Try it:
Listed below are entries; give the number of lines among them that include "computer", and only that number.

----- Data for processing -----

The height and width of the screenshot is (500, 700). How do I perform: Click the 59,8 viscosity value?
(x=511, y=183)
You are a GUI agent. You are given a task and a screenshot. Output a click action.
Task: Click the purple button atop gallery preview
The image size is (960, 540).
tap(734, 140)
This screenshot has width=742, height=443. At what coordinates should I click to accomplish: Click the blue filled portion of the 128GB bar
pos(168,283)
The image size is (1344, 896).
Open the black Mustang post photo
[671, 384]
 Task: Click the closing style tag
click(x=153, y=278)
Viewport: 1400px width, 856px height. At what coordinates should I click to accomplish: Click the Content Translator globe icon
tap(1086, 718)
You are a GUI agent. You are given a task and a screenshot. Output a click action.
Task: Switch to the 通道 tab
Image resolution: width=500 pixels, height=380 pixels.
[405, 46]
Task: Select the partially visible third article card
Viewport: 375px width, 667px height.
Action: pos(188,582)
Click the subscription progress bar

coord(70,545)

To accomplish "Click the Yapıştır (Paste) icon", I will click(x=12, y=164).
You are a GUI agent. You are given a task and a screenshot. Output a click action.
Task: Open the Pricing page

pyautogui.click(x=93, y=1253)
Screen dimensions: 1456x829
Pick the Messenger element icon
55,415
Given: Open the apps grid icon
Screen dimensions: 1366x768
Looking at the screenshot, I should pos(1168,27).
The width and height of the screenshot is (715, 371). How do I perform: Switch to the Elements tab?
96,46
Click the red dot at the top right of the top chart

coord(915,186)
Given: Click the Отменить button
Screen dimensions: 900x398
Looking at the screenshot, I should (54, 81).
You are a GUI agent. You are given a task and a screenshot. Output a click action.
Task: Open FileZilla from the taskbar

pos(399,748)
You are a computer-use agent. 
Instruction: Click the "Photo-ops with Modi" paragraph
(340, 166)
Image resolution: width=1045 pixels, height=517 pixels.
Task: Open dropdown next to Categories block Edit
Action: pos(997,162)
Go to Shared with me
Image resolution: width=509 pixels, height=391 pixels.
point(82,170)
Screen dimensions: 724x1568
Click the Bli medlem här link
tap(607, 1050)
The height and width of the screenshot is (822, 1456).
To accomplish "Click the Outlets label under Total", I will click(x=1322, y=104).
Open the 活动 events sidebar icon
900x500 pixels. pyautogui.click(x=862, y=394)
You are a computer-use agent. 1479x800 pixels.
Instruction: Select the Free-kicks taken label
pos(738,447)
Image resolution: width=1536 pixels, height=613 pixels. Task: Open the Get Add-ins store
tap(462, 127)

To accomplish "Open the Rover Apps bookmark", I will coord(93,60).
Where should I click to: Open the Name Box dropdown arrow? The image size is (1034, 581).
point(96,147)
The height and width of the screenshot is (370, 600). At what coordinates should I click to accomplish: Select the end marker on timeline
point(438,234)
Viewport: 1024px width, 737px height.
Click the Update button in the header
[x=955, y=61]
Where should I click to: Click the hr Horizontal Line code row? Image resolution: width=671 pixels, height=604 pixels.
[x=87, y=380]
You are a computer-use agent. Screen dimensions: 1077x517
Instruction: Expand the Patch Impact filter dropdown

-----

Expected answer:
3